Faculty

Mechanisms of murine leukemia virus
and HIV-1 genetic variation

    Research in the Telesnitsky lab addresses the molecular genetics of genome replication for murine leukemia virus (MLV) and HIV-1. Retroviral genomes persist in cells as integrated DNAs, but encapsidated genomes for both these retroviruses consist of two copies of RNA joined in a dimer linkage. Upon infecting a fresh cell, the viral reverse transcriptase copies these RNAs into a DNA intermediate that becomes the integrated provirus.

    During reverse transcription, template switching between RNAs can lead to genetic recombination. Our laboratory discovered that the principal reason genetic recombination is more frequent for HIV-1 than for MLV is differences in RNA trafficking. Thus one major area of research addresses how RNAs associate to form dimers and how they are recruited for virion inclusion.

    Much of our work addresses outcomes of reverse transcription, with a special focus on recombinogenic template switching. We are interested in how the replication machinery selects specific sequences as recombination substrates. Combining our viral genetics/molecular enzymology work with informatics, we discovered that some clinically important HIV-1 variation results when the virus uses portions of its human host’s genetic material as a template for viral genome segments. Ongoing work addresses the roles of viral proteins and template switching in faithful genome synthesis, and the spectra of errors that can give rise to retroviral genetic variability.

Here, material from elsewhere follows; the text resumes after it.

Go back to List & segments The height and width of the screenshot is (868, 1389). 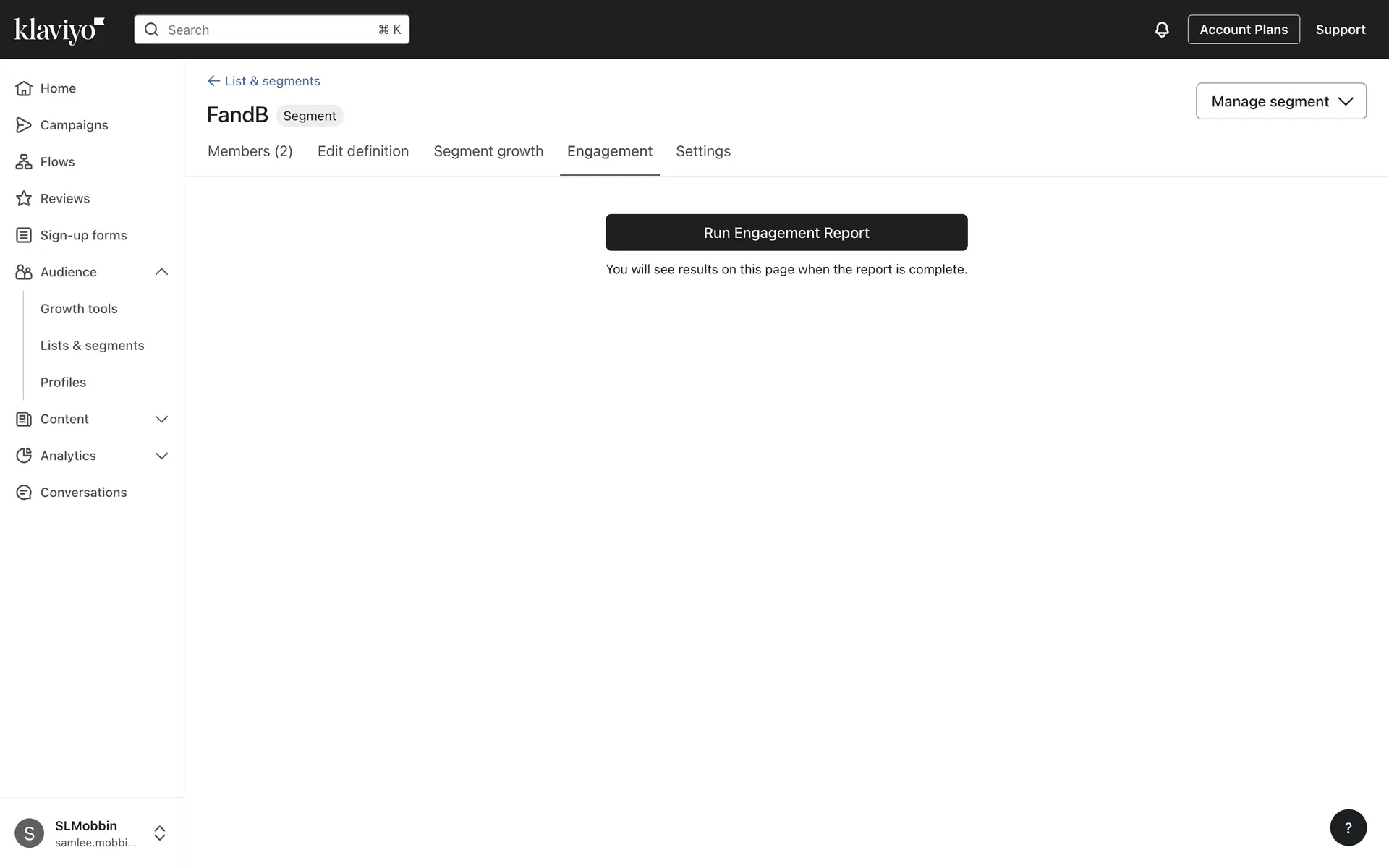tap(264, 81)
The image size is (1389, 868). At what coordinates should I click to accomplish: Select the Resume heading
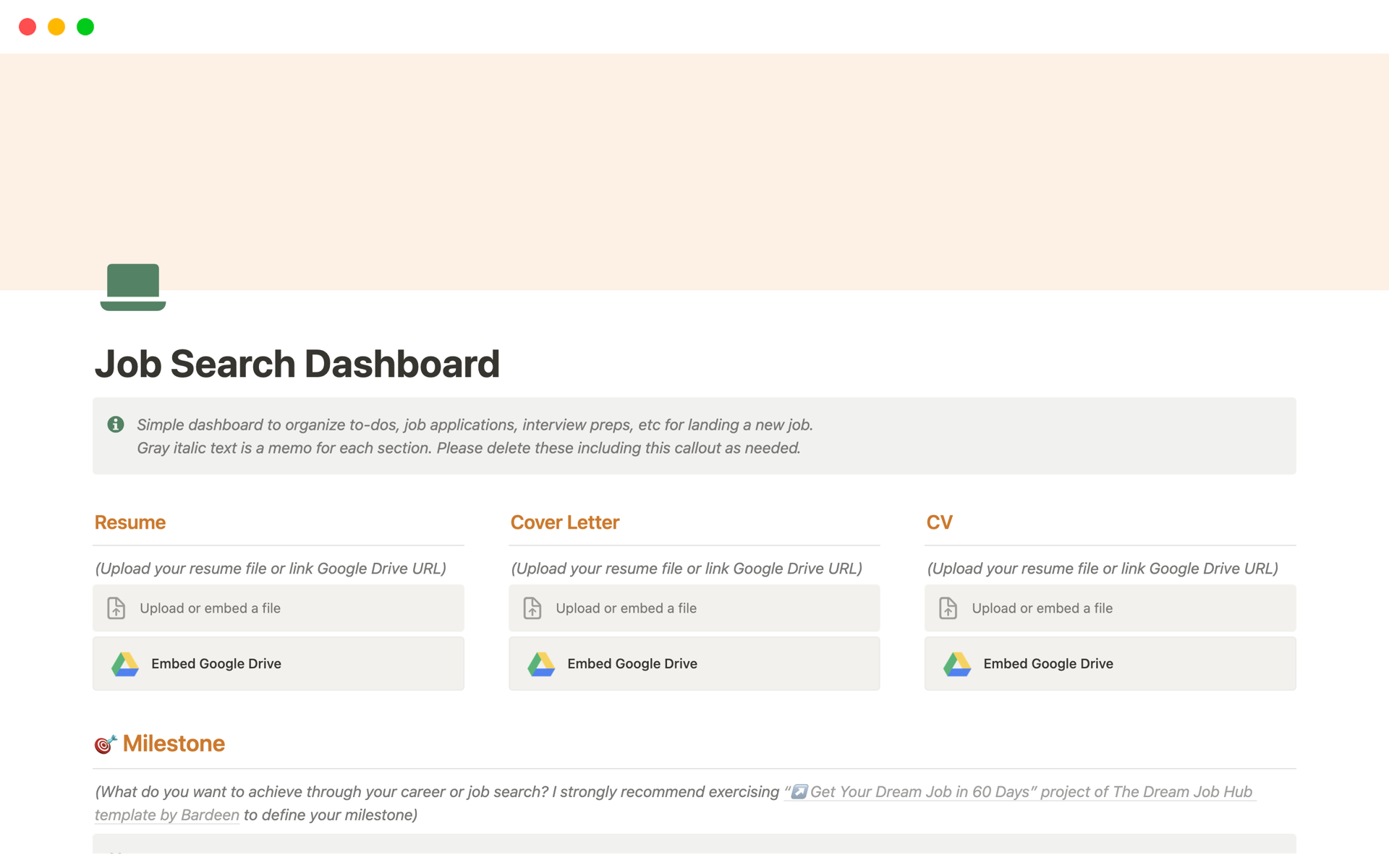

    We are also interested in the host RNAs in retroviral particles. RNA, but not the viral genome, is required for retroviral assembly. We have determined that certain host RNAs that usually reside in ribonucleoprotein complexes are enriched in virions in the absence of their cognate structural proteins. We hypothesize that these may be virion structural RNAs.

Selected Publications: 

    Onafuwa, A., An, W., Robson, N., and Telesnitsky, A. (2003) HIV-1 genetic recombination is more frequent than that of Moloney murine leukemia virus despite similar template switching rates J. Virol. 77: 4577-4587.

    Flynn, J.A., An, W., King, S.R., and Telesnitsky, A. (2004) Non-random dimerization of murine leukemia virus genomic RNAs. J Virol 7812129-12139.

    Onafuwa-Nuga, A., Telesnitsky, A, and King, S.R. (2006) 7SL RNA, but not the 54 kd signal recognition particle protein, is an abundant component of both infectious HIV-1 and minimal virus-like particles. RNA 12: 542-546.

    Takebe, Y. and Telesnitsky, A. (2006) Evidence for the acquisition of multi-drug resistance in an HIV-1 clinical isolate via human sequence transduction.  Virology 351: 1-6.

    Duggal, N.K., Goo, L, King, S.R., and Telesnitsky, A. (2007) Effects of homology minimization on Moloney murine leukemia virus template recognition, and frequent tertiary template-directed insertions during non-homologous recombination. J. Virol. 81: 12156-68.